This has to be among the most satisfying ways to catch a wild brown trout. If you're prepared to put in the legwork there are some cracking wild trout to be caught that may not see an angler from one season to the next.
However, as with everything, there are exceptions to this rule. In some lochs lurk brown trout well over 4lb waiting to be caught, so remember to take a camera and net, but also remember stealth will be required to capture one of these specimens - they didn't grow big by being careless!!!
Hills can be a dangerous place to be caught out on, the weather can change quickly and cloud can descend making visibility poor. Therefore, always plan your trips with this in mind, dress appropriately and leave details of your plans so you can be found if you get lost.
Argyll is not noted for its river fishing. However, the picture isn't as bleak as some may think. Trout are present in may of the rivers and there are still runs of sea trout in good numbers and there is good sport to be had from both.

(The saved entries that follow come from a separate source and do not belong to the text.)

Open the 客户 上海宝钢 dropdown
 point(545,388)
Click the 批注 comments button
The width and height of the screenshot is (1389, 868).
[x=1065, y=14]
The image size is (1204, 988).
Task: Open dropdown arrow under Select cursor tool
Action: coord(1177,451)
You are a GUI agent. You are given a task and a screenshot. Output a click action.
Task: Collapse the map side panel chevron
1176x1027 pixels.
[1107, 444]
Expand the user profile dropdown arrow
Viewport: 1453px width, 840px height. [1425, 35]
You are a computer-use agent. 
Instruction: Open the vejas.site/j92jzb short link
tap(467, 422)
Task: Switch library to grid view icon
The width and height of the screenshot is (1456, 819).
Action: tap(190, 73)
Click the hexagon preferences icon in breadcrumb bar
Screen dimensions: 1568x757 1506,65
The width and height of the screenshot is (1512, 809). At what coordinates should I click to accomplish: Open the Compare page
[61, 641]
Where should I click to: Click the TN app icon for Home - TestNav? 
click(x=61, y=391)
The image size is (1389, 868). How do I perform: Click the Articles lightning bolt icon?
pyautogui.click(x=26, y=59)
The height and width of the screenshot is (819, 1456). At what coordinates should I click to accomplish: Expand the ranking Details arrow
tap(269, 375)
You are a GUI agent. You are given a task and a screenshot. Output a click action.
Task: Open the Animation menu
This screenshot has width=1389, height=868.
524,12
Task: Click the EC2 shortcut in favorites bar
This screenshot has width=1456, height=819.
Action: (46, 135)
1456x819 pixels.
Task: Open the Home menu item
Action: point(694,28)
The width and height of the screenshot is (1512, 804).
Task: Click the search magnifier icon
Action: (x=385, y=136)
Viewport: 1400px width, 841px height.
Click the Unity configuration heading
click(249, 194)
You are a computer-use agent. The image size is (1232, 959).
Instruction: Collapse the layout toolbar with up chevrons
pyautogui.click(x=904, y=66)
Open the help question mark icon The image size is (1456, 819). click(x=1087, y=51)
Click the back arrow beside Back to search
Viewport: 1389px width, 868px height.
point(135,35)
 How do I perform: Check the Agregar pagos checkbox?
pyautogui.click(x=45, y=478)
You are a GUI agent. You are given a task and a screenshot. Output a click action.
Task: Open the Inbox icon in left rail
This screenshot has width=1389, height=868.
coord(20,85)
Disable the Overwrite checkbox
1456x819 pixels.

Argyll rivers are, in the whole, small spate streams and heavy rain is the key to successful river fishing in Argyll. It takes prolonged rain and a significant rise in the river level to tempt sea trout into the rivers. But, as soon as the rain stops, get the rods out as it's time to go fishing! Please remamber spate streams run off quickly and the window of opportunity to have a good fishing day can be short and easily missed so keep an eye to the weather when here and plan your trip carefully.